I wished Zafar would just thank him so we could all move on.

All right, said Zafar, coming to my rescue. However, addressing Hamid Karzai, he added: But you have to tell me what your favorite charity is.

Hamid Karzai looked a little confused.

What is your favorite charity, Mr. Karzai?

I can’t have been the only one wondering if Karzai might not have a favorite charity. Emily and I exchanged looks.

UNICEF, he said finally.

Excellent, said Zafar, pulling out his checkbook.

Zafar tapped my shoulder, I turned, and against my back he wrote out a check.

They’re expensive tickets, Mr. Karzai, said Zafar, but then UNICEF is such a deserving cause, he added.

As he tore off the check, I saw that it was made out in the amount of three hundred dollars.

Would you like to send this to UNICEF, or shall I?

Why don’t you ? replied Karzai, whose smile was visibly forced.

As I say, the following day I asked Zafar why he’d written a check to UNICEF.

The man said it was his favorite charity, replied Zafar.

You know what I mean.

A man like Karzai doesn’t give gifts, he exchanges favors.

You think ballet tickets put you in debt to him?

No, but it makes it just that much easier to call you and inquire how I enjoyed the ballet before asking you a favor. They trade on the stuff; this is how these people work.

Afghans?

Elites. Why should you, of all people, need tickets for the ballet?
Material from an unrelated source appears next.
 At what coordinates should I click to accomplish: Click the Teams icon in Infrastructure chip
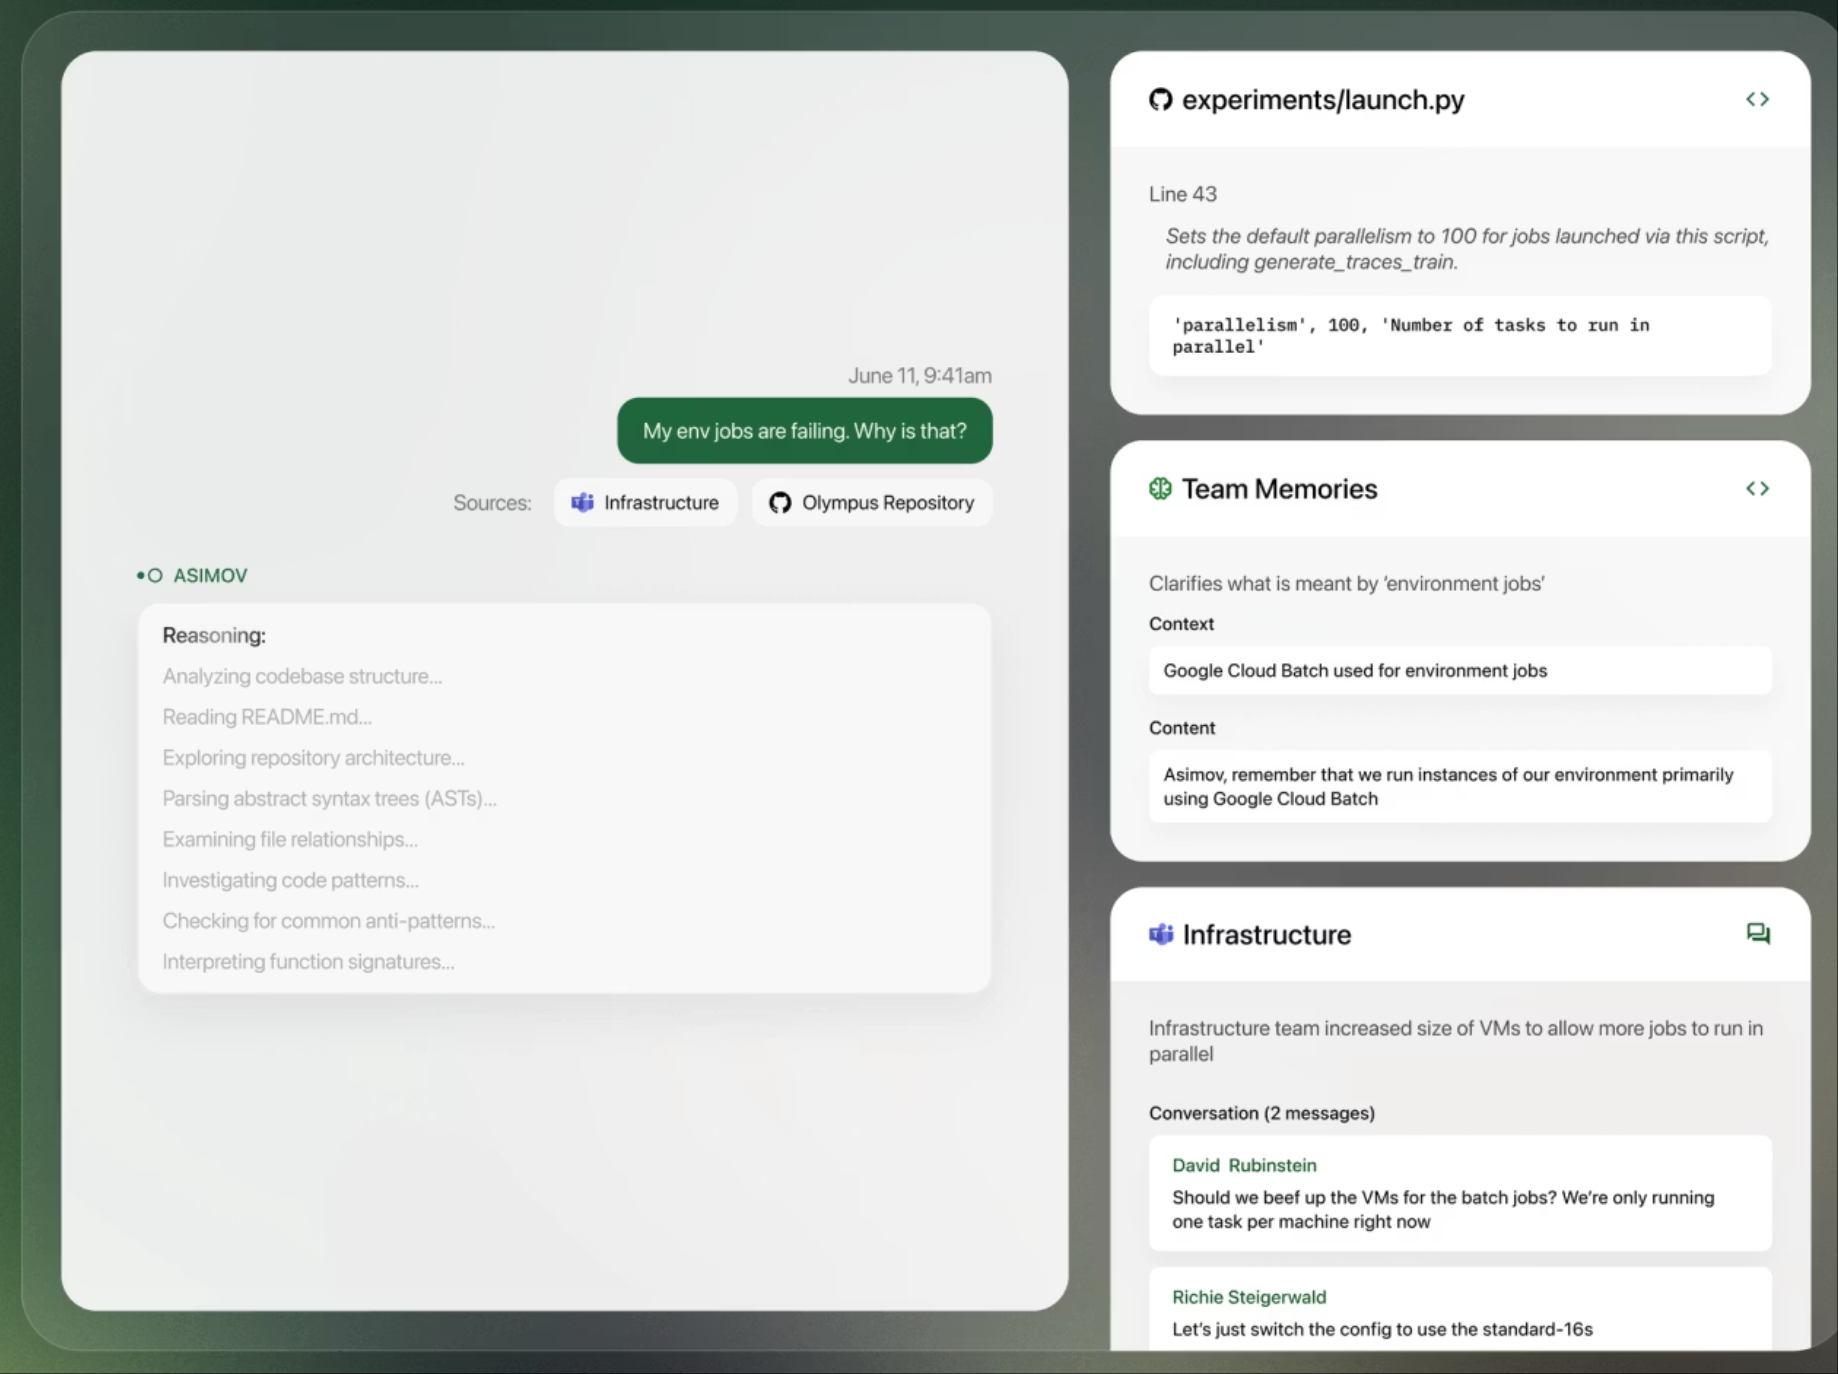coord(582,502)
Your grandfather could buy the whole First Ring faster than a Russian could say Mikhail Baryshnikov.

Maybe he was just being friendly, I said.

You don’t believe that.

Zafar, I thought, was overanalyzing.

What in the world could he want from you? I asked.

I was introduced to him as your friend.

Which means I might have owed him something, not you.

Zafar had paid off Karzai, made a show of giving UNICEF, Karzai’s favorite charity, an amount equal to the face value of the tickets, in order that I wouldn’t be beholden to the man.

Wait a minute, I said. Does that mean I owe you a debt?

I suppose it does, replied Zafar. I might even call on it one day, he added with a grin.

I laughed.

What are you going to do with the tickets?

I’ve never been to a ballet.

You’ve got two tickets.

I considered the possibility, even without any good basis, that he might invite Emily. But Zafar said nothing.

I’m surprised Emily’s going to become a lawyer, I said. I never pegged her for that.

But she didn’t say she was becoming a lawyer.

She did. She said she’s going to law school.